El edificio, de estilo neobizantino, se sitúa alrededor de un patio central, con naves que cierran tres lados de este, ciagas al exterior y abiertas al interior mediante arcos góticos, ornamentados con vidrieras. Fue construido entre 1892 y 1899, según el proyecto presentado por Fernando Arbós, con la intención de guardar los restos de aquéllas personas consideradas de especial relevancia en la historia de España.

La Real Academia de Historia fue la institución elegida por las Cortes para confeccionar una lista de los más dignos españoles fallecidos. Sin embargo, no fue posible encontrar los restos de la mayoría de los elegidos: Rodrigo Díaz Vivar (El Cid), Guzmán el Bueno, Lope de Vega, Cervantes o Tirso de Molina, entre otros.

A día de hoy, se encuentran los mausoleos con los cuerpos de grandes personalidades de la vida política de finales del XIX y principios del XX, tanto progresistas como conservadores, como son Ríos Rosas, Sagasta, Canalejas,  Dato, Cánovas del Castillo y Manuel Gutiérrez de la Concha e Irigoyen, Marqués del Duero. Todos ellos forman un conjunto de joyas escultóricas muy bien conservadas que además dotan al recinto de una gran importancia a nivel histórico.

Uno de los más logrados es el primero del recorrido, correspondiente al siete veces presidente del Gobierno Práxedes Mateo de Sagasta.
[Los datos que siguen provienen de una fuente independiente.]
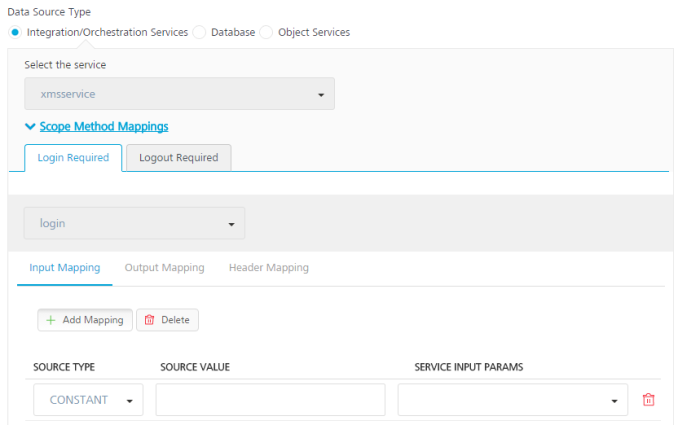Select the Object Services radio button
Viewport: 678px width, 425px height.
267,32
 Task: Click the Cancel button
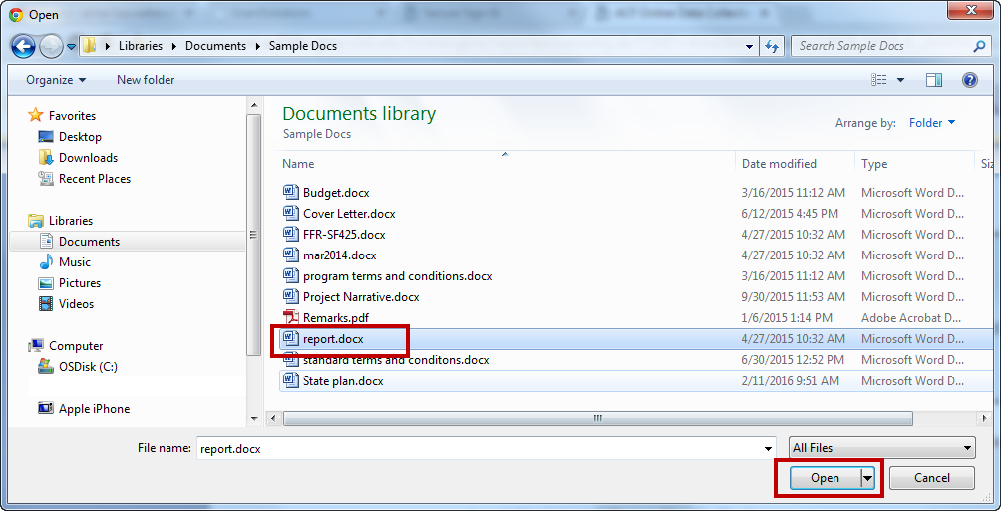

Realizado en mármol, fue esculpido por Mariano Benlliure en 1904. En la cabecera del sepulcro se representa a la Historia por medio de una figura femenina semidesnuda. A los pies del político hay un obrero. Esta escultura, de gran realismo, pretende dar una idea de la lucha de Sagasta por las clases menos favorecidas.

Además, en el patio del Panteón exite un templete procedente de la desaparecida sacramental de San Nicolás donde en un mausoleo se guardan los restos de Martínez de la Rosa, Muñoz Torrero, Juan Álvarez de Mendizábal, José María Calatrava, Salustianao Olózaga y Agustín Argüelles. Como curiosidad, se recomienda al visitante fijarse en la parte superior del templete, donde hay una Estatua de la Libertad que recuerda mucho a la estadounidense.

Un camposanto para los judíos
Pero el Panteón no es el único cementerio que se quedará sin flores este fin de semana. Junto al Cementerio Civil, en la avenida de Daroca –antigua carretera de Vicálvaro-, hay otro más pequeño que fue inaugurado en 1922, cuando la comunidad judía que vivía en Madrid obtuvo el permiso del Gobierno Español para inhumar a sus muertos de acuerdo con su religión. Aquí, las tradicionales cruces o las flores que en la religión católica decoran las lápidas, son sustituidas por símbolos como la estrella de David: se trata del Cementerio Hebreo.

Las sepulturas del Cementerio Hebreo están situadas en apenas una hectárea de terreno a ambos lados de un único pasillo central. En cada una de ellas sólo hay un cuerpo enterrado, tal y como manda el ritual. La tradición funeraria judía, que no se pospone más de 24 horas desde el momento del fallecimiento salvo en casos extraordinarios, comienza con el paso imprescindible del lavado del cadáver, que implica la purificación del alma del individuo. Por ello, todos los cementerios judíos cuentan con un lavatorio.

“Los cuerpos, antes de ser enterrados pasan por aquí, donde los lavan, les cierran la boca y los ojos, les peinan y los ungen”, explica Gabino Abánades, director de la Empresa Mixta de Servicios Funerarios, mientras señala el lavatorio de este pequeño campo santo.

Una vez lavados, la tradición judía exige que los cuerpos sean envueltos con una túnica blanca de lino, ya que exhibir el muerto se considera deshonroso y falto de respeto. Los fallecidos permanecen así cubiertos durante el velatorio. Además, está prohibido comer y beber en la misma habitación donde permanece el fallecido hasta el momento de su sepultura.

Llama la atención el aspecto sombrío del reciento y es que, la costumbre católica de honrar con flores y coronas a los difuntos, no se estila en el judaísmo. Si se da la circunstancia de que personas no judías envían estos presentes para mostrar sus condolencias, se aceptan, pero de ningún modo deben ser colocadas junto a los féretros.